Between the two of them, they make Olympic choreography look boring.

“With college choreography, you really try to please the crowds, to get the audience behind you,” says BYU assistant coach Brogan Jacobsen Evanson (BS ’05), who brainstormed the routine and cut the music with Evans—adding video-game sound effects of Bowser roaring, scoring an invincibility star, dying, and getting an extra life. All of it punctuated by Evans’s signature high-flying tumbling passes.

“People anticipate her floor routine,” says BYU coach Guard W. Young (BA ’02). “They know when it’s coming. They get their cell phones out to film her.”

For all the attention that has come with the Mario schtick, Evans had already been turning heads last season on the uneven bars—her specialty. She placed seventh on bars at the NCAA Championships—the first BYU gymnast to qualify for nationals and BYU’s first All-American gymnast in 14 years. “That was huge for Shannon and huge for our program,” says Young.

The program, which saw its last heyday in the early aughts, is rising. This season BYU gymnastics reached No. 14 in the national rankings, its highest in years. “The team theme this year is ‘Expect It,’” says Evans, team captain. “We are competing the same start values as any other team in college gymnastics, and we can score just as well.” And in BYU’s March meet at No. 11 Boise State, BYU notched a 197—its highest team score in more than a decade.

That meet came down to the final gymnast in the final event: Evans on beam, her weakest event. “If there’s going to be any kind of pressure and we need a big hit, we need it to be Shannon,” says Young, who places her last in the rotation strategically. “She relishes that role.”

Evans put down her best beam routine ever, getting not only the exact score needed for the win but totaling up a career-best 39.575 to claim the all-around title.

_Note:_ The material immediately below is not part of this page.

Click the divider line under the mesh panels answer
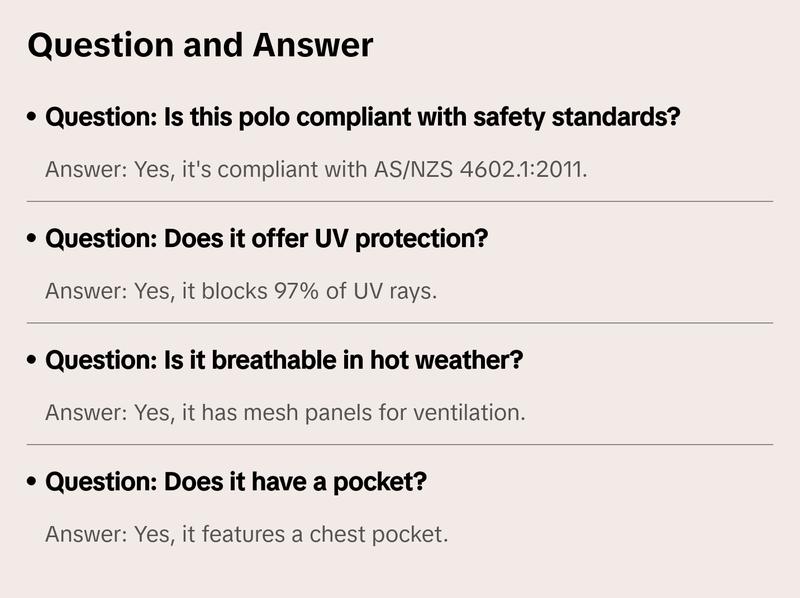 pyautogui.click(x=400, y=444)
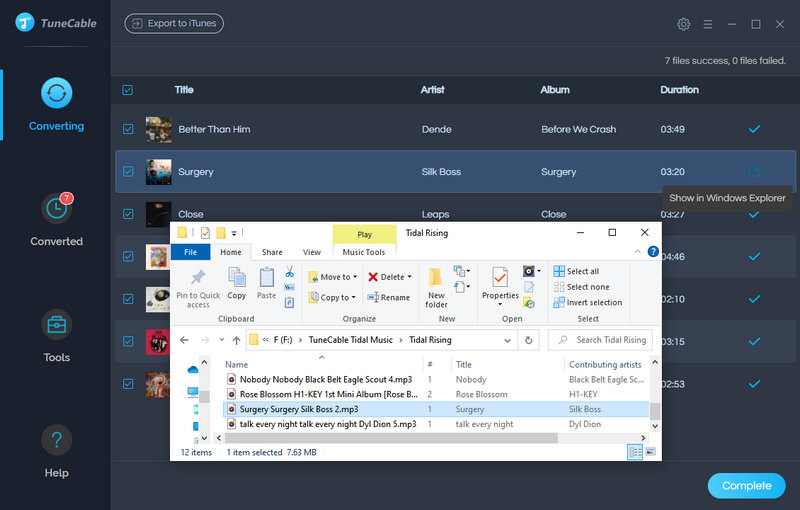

Her husband, BYU diver Ryan G. Evans (’20), is easily spotted in the crowd cheering her on—donning Mario hat, glasses, and mustache. Shannon picked up two rings last year, her wedding ring from him and her All-American ring, which BYU’s last All-American gymnast, Kari Lords Louthan (BS ’05), purchased for her as a surprise. The unexpected gift “makes me want to give back when I’m done,” says Shannon.

She’d take one more.

“A 9.9 is just not good enough anymore,” says Evans, the 2019 Mountain Rim Gymnastics Conference Gymnast of the Year. She has her sights set on the NCAA all-around field. “There’s still so much more in me.”

End of Season Update: While Evans led the Cougars with a 39.225 in the all-around at NCAA Regionals, neither she, nor the team, advanced to nationals. Still, Evans has her sights set on next year.